Lesbian, gay, bisexual, and transgender (LGBT) persons in the Gambia face legal and social challenges not experienced by non-LGBT residents. Same-sex sexual activity is illegal for both males and females in the Gambia. Criminalisation commenced under the colonial rule of the British. The 1933 Criminal Code provides penalties of prison terms of up to fourteen years. In 2014, the country amended its code to impose even harsher penalties of life imprisonment for "aggravated" cases. While the United States Department of State reports that the laws against homosexual activity are not "actively enforced", arrests have occurred; the NGO Human Rights Watch, reports regular organised actions by law enforcement against persons suspected of homosexuality and gender non-conformity. 

Anti-gay rhetoric from leaders —notably by Yahya Jammeh, the president until 2017— has contributed to a hostile environment for LGBT persons, who are subject to official and societal harassment and abuses. There are laws against men dressing as women, effectively discriminating against transgender women. The Gambia makes no provision for any official change of gender for its citizens and has no discrimination protections in place. Statements from government sources including the current president Adama Barrow, indicate there are no plans for any liberalisation of laws regarding homosexuality.

Laws on same-sex sexual activity
The criminalisation of same-sex sexual conduct began in Gambia's colonial era, when it was under British control as the Gambia Colony and Protectorate. The colonial Criminal Code (1933) of Gambia was implemented in 1934; its provisions, proscribing consensual sexual activity between males as "carnal knowledge against the order of nature" have remained in force to the present. Amendments to the code have included changes to criminalise sexual behavior between women as "gross indecency" by the Criminal Code (Amendment) Act, 2005, and 2014 provisions dealing with "aggravated" homosexual offences that attract higher penalties, including the possibility of life imprisonment.

"Aggravated" offences

Gender identity and expression
The Gambia does not allow citizens to change their legal gender. Since 2013, the country has restricted freedom of gender expression under section 167 of the Criminal Code, which forbids men to dress "as women"; cross-dressing is punishable by up to 5 years in jail or a fine of 50,000 Gambian dalasi.

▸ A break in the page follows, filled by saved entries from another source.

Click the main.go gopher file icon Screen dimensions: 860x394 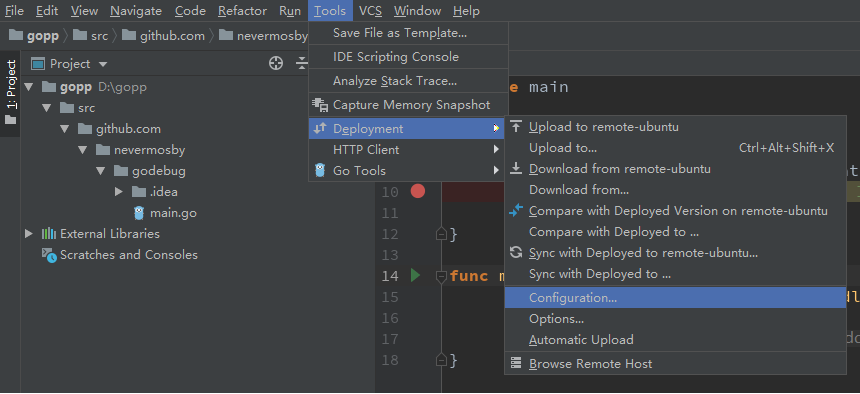(139, 213)
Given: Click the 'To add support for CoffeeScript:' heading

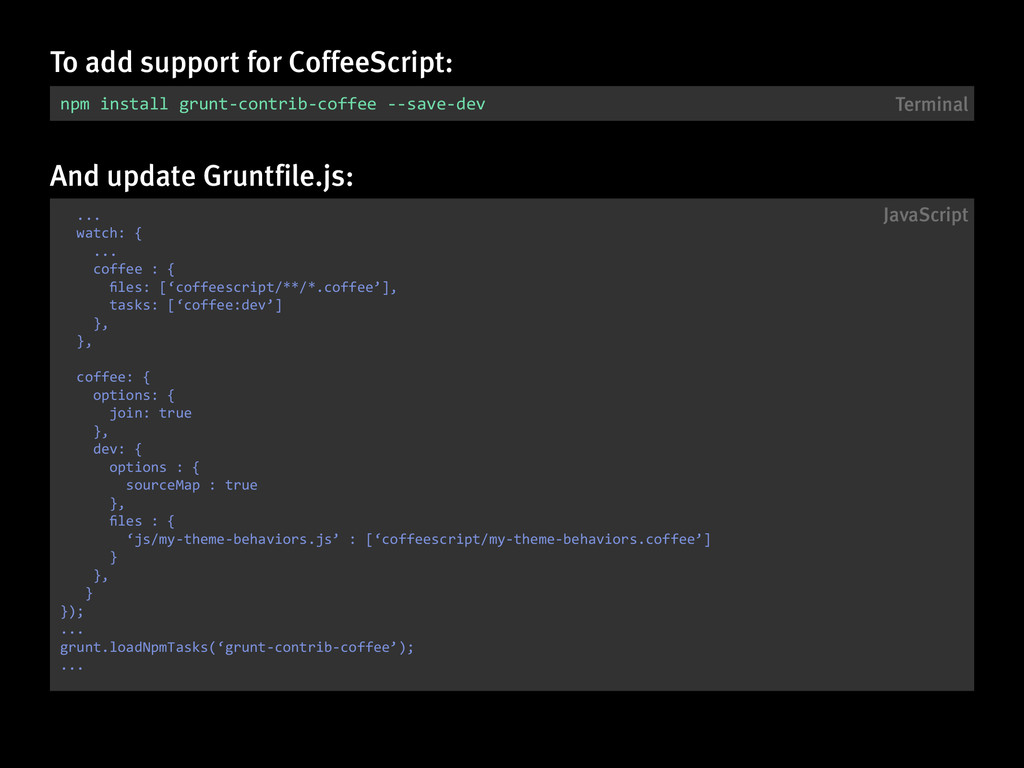Looking at the screenshot, I should 251,63.
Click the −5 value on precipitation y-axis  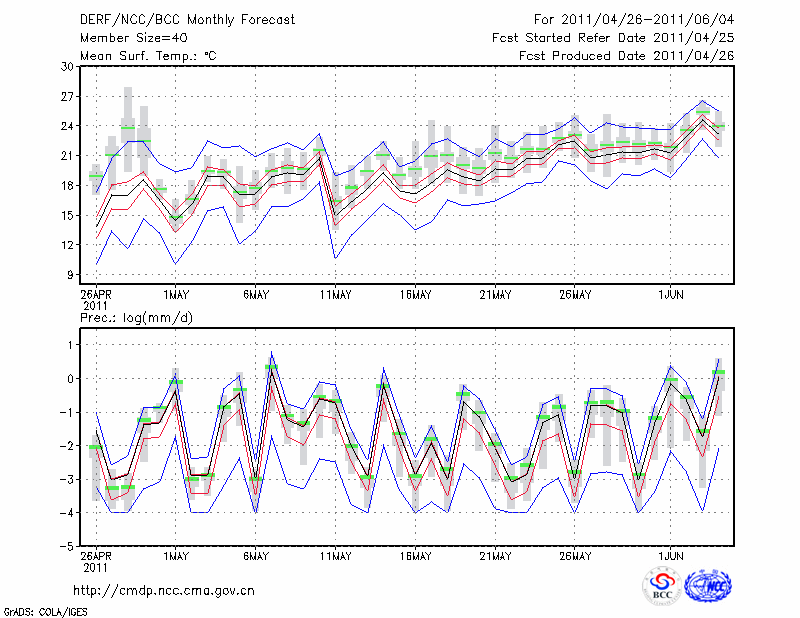click(68, 547)
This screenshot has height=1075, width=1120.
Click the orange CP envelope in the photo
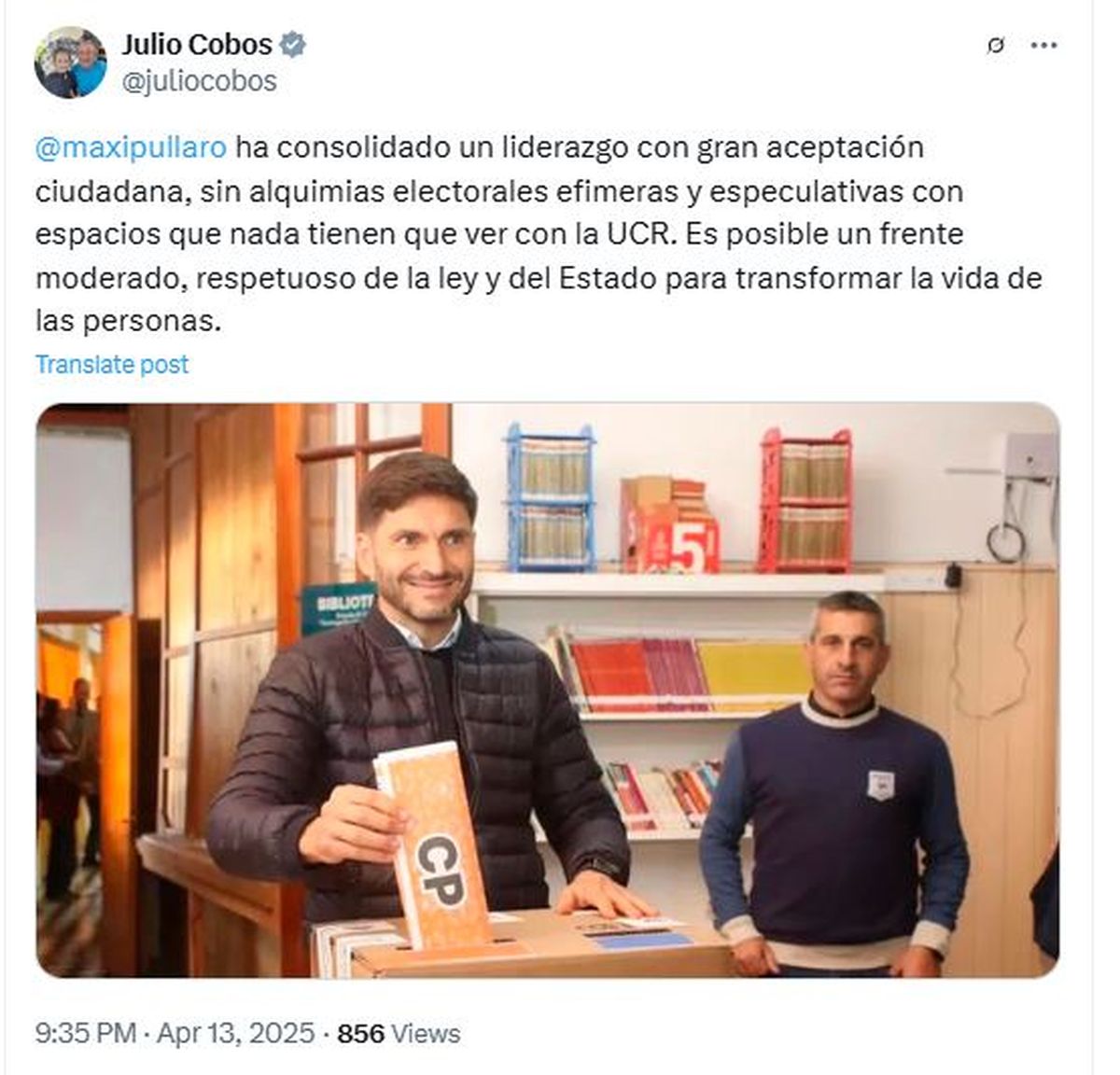433,845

Discrimination protections
The Gambia has no law or regulation in place for protection of residents against discrimination based on sexual orientation or gender identity.

Cases of enforcement

Two Spanish men in their 50s, alleged to be gay, were arrested by Gambian police and detained at Kotu police station in June 2008. "According to... sources, the Spanish contacted two taxi drivers and asked to be taken to where they can meet with homosexuals, saying they were willing to pay any amount, which the drivers agreed. The sources further said the drivers asked the Spanish to wait, that they were going to search for homosexuals. When they left, the men changed their minds and decided to contact the police at the Kotu Police Station, who arrested the Spanish." The men were subsequently released, reportedly after the Spanish government intervened.

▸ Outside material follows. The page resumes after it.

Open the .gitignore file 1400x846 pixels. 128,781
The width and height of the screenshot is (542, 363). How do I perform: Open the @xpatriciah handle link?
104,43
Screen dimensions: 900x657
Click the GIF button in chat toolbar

On 23 December 2008, Frank Boers, a 79-year-old man from the Netherlands, was arrested at Banjul International Airport when officials found him in possession of pornography, including nude pictures of himself and some Gambian men. A Banjul court found Boers guilty of indecency with those men and sentenced him to pay 100,000 Gambian dalasis (£2,500) in lieu of a two-year prison sentence. After the sentencing, Boers told the prosecutor that he would prefer prison to the fine because he had no means to pay the fine.

On 10 April 2012, a court remanded in custody eighteen purportedly homosexual men who were arrested on 9 April at a bar in the Tourism Development Area. The men —sixteen from Senegal, one from the Gambia, and one from Nigeria— were charged with "indecent practice among themselves at a public place". According to police testimony in court in July 2012, the arrests were made because men were "wearing women's clothes", carrying handbags, and "walking like ladies". On 1 August 2012, the prosecutor dropped all charges in the case.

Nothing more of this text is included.